Work order: Only the lines from the one containing "Screen dimensions: 1024x426" through the end of the material are to be echoed, each exactly as it appears.

────────────────

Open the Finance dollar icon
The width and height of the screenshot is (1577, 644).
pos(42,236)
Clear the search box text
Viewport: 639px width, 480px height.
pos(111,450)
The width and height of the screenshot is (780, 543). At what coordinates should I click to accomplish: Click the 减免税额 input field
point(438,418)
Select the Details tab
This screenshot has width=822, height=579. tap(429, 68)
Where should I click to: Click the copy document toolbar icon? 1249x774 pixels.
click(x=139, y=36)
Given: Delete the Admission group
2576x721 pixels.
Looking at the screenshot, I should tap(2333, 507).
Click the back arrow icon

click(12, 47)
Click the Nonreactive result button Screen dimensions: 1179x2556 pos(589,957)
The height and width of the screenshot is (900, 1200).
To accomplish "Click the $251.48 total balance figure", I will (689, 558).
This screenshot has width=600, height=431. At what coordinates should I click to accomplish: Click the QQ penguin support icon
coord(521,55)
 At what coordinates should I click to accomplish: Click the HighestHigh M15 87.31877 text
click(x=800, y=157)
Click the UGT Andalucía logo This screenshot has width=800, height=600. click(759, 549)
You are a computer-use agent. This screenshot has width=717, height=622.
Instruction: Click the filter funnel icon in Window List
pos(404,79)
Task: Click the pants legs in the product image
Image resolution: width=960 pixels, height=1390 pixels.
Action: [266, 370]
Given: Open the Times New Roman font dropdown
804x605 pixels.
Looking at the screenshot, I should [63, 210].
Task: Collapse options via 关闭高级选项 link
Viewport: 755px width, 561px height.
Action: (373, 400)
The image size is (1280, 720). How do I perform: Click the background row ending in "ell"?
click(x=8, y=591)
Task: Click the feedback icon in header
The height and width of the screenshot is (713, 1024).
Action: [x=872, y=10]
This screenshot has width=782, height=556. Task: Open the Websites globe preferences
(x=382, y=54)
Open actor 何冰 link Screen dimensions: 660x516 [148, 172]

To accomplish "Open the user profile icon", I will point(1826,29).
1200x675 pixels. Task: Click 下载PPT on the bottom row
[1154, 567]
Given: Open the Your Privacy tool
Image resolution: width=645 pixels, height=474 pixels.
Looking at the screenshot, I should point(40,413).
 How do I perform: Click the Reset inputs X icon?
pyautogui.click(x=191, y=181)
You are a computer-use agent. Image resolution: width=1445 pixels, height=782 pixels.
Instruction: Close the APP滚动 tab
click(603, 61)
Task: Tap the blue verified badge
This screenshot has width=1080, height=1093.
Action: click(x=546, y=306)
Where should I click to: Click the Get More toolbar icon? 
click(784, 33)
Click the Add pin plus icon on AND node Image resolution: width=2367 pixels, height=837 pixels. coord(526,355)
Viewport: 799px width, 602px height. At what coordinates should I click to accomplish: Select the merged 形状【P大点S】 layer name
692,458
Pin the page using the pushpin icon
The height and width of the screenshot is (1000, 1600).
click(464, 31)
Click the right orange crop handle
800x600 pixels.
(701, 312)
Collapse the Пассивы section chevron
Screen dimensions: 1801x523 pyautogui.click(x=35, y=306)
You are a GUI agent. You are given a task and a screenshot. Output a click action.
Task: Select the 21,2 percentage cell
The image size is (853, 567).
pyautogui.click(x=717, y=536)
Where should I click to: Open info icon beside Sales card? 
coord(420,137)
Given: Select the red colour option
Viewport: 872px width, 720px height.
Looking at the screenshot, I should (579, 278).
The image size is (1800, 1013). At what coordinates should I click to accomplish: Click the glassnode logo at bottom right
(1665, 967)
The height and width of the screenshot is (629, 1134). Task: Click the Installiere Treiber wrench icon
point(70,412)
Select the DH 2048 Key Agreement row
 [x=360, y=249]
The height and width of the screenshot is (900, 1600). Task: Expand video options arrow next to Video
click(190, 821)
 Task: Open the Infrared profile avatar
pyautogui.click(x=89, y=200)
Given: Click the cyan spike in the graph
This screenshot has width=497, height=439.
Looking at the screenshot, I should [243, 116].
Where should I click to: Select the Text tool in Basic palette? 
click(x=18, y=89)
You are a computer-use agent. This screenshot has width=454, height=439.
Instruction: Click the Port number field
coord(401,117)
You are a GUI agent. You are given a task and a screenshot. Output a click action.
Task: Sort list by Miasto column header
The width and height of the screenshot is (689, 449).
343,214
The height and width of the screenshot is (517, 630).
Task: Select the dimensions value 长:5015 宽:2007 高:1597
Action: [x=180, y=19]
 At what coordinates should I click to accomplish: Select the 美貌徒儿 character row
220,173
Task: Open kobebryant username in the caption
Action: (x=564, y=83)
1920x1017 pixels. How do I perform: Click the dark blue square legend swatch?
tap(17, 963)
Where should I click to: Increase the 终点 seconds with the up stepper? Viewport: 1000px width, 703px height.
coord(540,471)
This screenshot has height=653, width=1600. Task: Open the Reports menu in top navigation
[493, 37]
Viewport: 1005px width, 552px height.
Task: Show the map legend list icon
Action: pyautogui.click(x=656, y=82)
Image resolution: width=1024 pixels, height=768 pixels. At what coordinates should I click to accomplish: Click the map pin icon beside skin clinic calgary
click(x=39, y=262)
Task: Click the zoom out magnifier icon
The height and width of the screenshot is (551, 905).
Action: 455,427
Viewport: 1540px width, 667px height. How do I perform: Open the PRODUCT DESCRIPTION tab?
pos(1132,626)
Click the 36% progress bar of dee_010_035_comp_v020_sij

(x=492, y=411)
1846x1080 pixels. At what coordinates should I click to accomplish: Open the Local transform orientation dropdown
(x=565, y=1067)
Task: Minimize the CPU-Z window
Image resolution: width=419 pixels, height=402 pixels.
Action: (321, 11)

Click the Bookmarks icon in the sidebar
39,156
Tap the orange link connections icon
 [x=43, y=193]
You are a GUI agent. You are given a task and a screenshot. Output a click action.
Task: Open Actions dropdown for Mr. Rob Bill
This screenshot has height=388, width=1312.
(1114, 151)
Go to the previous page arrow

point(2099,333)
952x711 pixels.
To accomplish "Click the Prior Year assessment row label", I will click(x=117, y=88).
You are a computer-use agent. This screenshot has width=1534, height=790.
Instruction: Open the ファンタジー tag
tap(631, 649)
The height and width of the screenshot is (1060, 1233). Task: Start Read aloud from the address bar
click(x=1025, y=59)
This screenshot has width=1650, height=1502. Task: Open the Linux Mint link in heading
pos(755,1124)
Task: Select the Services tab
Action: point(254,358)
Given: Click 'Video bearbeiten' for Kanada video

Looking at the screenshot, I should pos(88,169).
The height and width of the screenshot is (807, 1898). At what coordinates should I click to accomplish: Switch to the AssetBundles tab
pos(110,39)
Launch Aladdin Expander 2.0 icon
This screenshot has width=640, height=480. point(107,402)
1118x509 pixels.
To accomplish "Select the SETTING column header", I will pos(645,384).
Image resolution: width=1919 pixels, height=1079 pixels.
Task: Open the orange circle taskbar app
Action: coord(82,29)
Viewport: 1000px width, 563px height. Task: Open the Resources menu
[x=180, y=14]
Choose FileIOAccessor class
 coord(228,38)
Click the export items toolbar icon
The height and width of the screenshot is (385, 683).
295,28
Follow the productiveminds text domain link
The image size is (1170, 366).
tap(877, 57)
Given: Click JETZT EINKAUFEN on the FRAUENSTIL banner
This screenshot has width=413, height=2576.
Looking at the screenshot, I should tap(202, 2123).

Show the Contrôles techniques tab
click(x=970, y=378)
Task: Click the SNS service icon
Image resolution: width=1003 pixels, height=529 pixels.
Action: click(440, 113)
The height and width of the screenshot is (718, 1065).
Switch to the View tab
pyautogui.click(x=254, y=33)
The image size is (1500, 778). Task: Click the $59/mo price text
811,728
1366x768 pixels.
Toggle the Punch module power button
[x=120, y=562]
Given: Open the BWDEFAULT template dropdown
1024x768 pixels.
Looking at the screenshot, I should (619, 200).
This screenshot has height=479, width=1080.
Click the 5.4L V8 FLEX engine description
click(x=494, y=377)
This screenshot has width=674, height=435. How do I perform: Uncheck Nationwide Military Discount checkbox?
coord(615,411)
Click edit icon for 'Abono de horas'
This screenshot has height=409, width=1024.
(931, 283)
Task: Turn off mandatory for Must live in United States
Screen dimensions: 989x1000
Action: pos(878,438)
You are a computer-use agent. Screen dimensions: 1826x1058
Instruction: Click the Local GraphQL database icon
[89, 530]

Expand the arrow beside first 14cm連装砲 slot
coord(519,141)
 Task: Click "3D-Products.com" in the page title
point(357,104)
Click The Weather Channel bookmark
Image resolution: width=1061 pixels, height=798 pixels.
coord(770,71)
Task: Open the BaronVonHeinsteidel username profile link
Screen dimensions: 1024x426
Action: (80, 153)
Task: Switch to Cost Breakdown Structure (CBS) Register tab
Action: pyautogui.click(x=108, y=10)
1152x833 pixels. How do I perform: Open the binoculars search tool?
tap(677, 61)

────────────────

Result of the exercise:
Screen dimensions: 1024x426
Action: (80, 153)
Task: Switch to Cost Breakdown Structure (CBS) Register tab
Action: pyautogui.click(x=108, y=10)
1152x833 pixels. How do I perform: Open the binoculars search tool?
tap(677, 61)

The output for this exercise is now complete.